Wir schreiben das Jahr 2058. Die Welt, wie wir sie kennen, existiert nicht mehr: Was von der Menschheit übriggeblieben ist, lebt in New Savannah, einer künstlich aufgeschütteten Insel, die an ein dystopisch verfremdetes Manhattan der Zukunft erinnert.

Die Gesellschaft ist streng hierarchisch organisiert: Der soziale Rang der Bürger wird von einem Computersystem auf einer Skala von Eins bis Zehn definiert. Die unteren Schichten leben nahe dem Meeresspiegel in Slums, während die oberen Schichten in den luftigen Höhen einer schmucken Wolkenkratzerstadt residieren. Der gesellschaftliche Aufstieg ist schwierig, wenn nicht gar unmöglich.

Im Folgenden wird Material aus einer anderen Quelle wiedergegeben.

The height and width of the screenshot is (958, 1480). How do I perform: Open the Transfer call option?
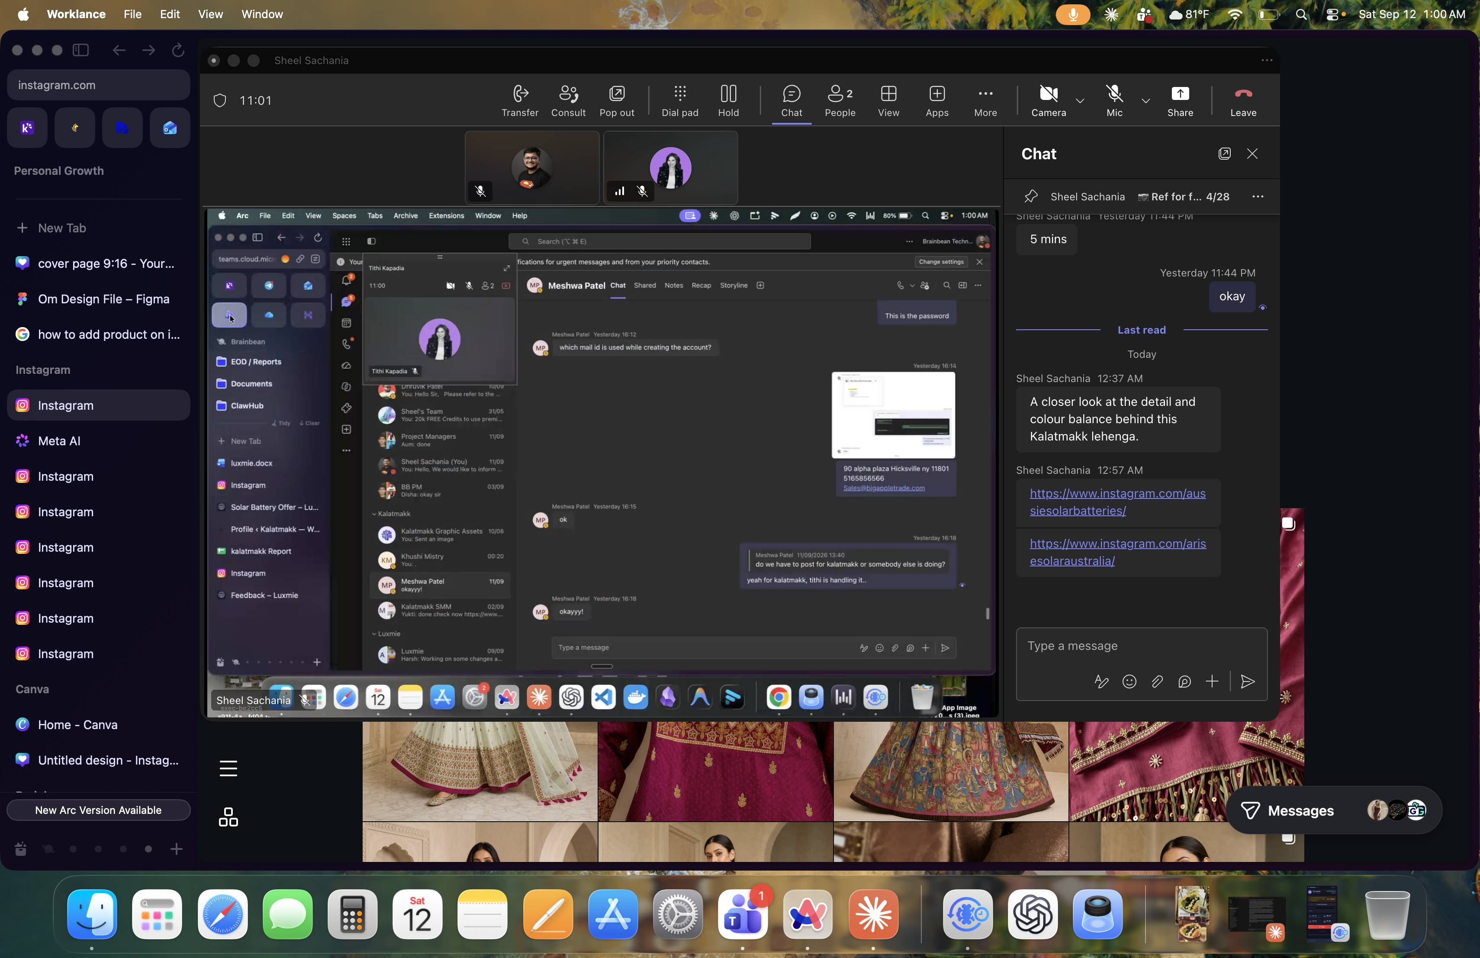pyautogui.click(x=520, y=101)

Dem Spieler wird all das erst nach und nach vermittelt: durch Dialoge und die Umgebung, die mehr über die in sich geschlossene Spielwelt verraten. Die hat eine eigene Geschichte, ebenso wie die zahlreichen, schillernden Figuren, die man auf seinen Abenteuern in New Savannah kennenlernt.

Nicht nur erzählerisch, auch grafisch strotzt Augmented Empire vor Liebe zum Detail: Die Architektur der Stadt ist im Art-déco-Stil gehalten und gleichzeitig von Cyberpunk-Ästhetik durchsetzt, sodass sie altertümlich und futuristisch zugleich wirkt. Bioshock lässt grüßen.